» **Exercise instructions**: Among the entries below, which lines run from the line with "Click the main panel vertical scrollbar thumb" through the line with "The image size is (700, 544)."? Retype those, both ends included, exactly and without pictures.

» **Listed records**:
'''

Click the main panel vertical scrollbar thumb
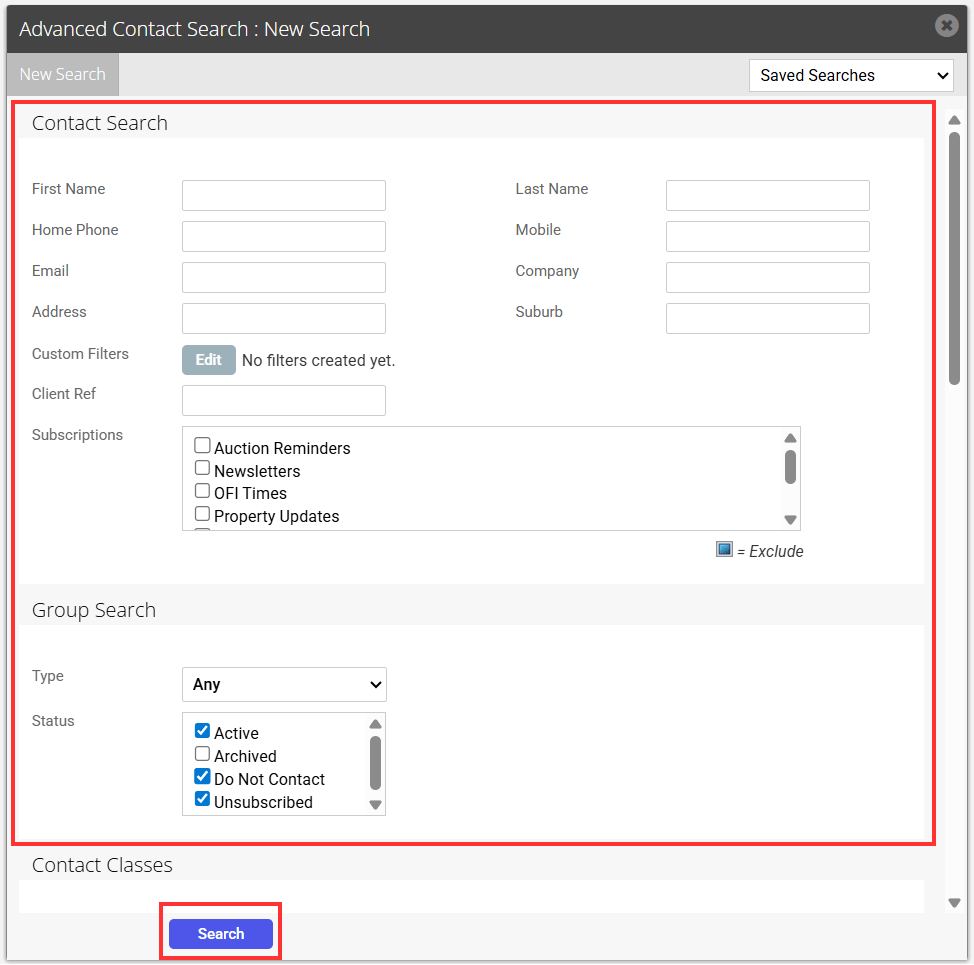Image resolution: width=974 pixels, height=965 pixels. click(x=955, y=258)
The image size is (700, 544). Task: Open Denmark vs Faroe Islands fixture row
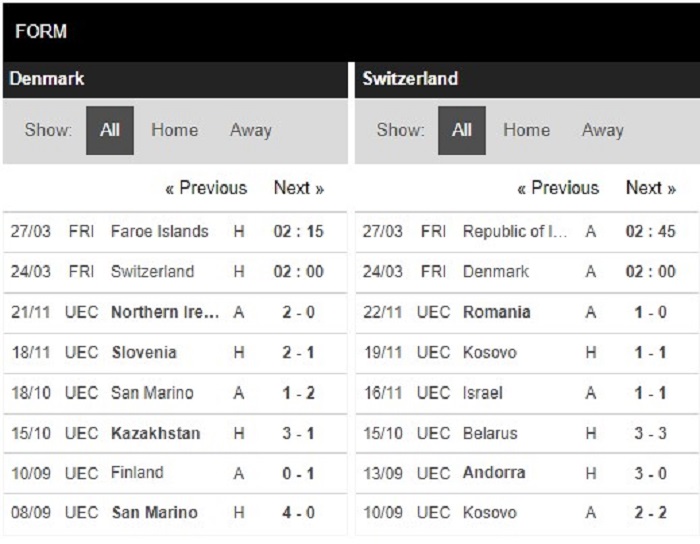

'''
'''

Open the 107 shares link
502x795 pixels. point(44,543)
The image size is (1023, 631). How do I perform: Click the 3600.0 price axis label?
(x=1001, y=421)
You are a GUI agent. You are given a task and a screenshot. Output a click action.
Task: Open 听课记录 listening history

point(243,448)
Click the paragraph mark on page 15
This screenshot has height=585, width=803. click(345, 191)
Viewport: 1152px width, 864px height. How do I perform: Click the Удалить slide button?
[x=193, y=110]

'''

» **Your solution**:
Click the main panel vertical scrollbar thumb
Image resolution: width=974 pixels, height=965 pixels. click(x=955, y=258)
The image size is (700, 544). Task: Open Denmark vs Faroe Islands fixture row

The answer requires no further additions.